Both hepatitis B and C can result in cirrhosis and lead to hepatocellular carcinoma. The mechanism of the hepatocarcinogenesis is unknown but probably is different for the two viruses. Hepatitis B may be directly carcinogenic because it can integrate into the genome and is known to activate genes that regulate cell proliferation.1 Hepatitis-C is an RNA virus that does not integrate into the genome, but HCV proteins can transactivate cell genes.2 Furthermore, both viruses could indirectly result in carcinoma development through liver inflammation, necrosis, and regeneration. Interferon-a therapy has resulted in clinical improvement in about one-third of hepatitis-C patients, and it has been speculated that those who respond to interferon are less likely to develop hepatic cancer.3 There are, however, several unanswered questions regarding interferon treatment, including which are the patients most likely to benefit and does immediate clinical response (e.g., reduction in hepatic enzymes, improved histology) correlate with reduced cancer development?

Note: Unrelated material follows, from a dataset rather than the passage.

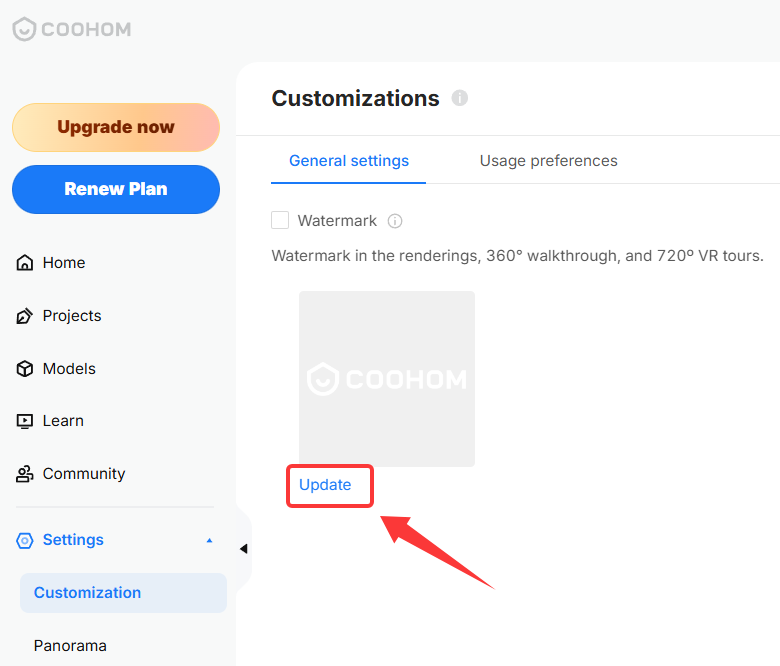
Task: Open the Panorama settings item
Action: point(70,646)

In this retrospective analysis of a relatively large series of patients, there are clues to the answers to some of these questions. All of the evaluated patients had serological evidence for chronic hepatitis and histologic evidence for cirrhosis. Those with abnormal blood counts were excluded, primarily because they were not considered candidates for interferon treatment. Treated and untreated patients were matched with regard to other risk factors and then evaluated for the development of progression to hepatocellular malignancy. The group as a whole had a two-fold reduction in tumor development. However, there did not seem to be a benefit in this regard for those with hepatitis-B. In contrast, those with hepatitis-C (either alone or with hepatitis-B) had less tumor development and the treatment was associated with a six-fold reduction in hepatic cancer risk for those with hepatitis-C alone.

Another finding of interest was that for hepatitis-C patients, a sustained response to therapy does not appear necessary for benefit from interferon treatment. Transient responses were most common in all groups, including those with hepatitis-C alone, and this may relate to the antiproliferative effects of interferon. This notion is supported by the finding that in those interferon-treated hepatitis-C patients that developed tumor, the mean diameter of the tumor at diagnosis was 2 cm as compared to 3 cm for non-treated patients.

Thus, it appears from this retrospective study that interferon treatment of patients with chronic hepatitis-C (but not hepatitis-B) associated with cirrhosis results in less hepatocellular carcinoma. Additional work in this area needs to confirm this finding and determine the necessary length of treatment and the effect on overall survival. Furthermore, the work highlights the need for other anti-viral approaches for chronic hepatitis-B infected patients.


    1. Wang J, et al. Nature 1990;343:555-557.

    2. Ray RB, et al. Virus Res 1995;37:209-220.

    3. NIH Consensus Development Conference. Hepatology 1997;26:83-108.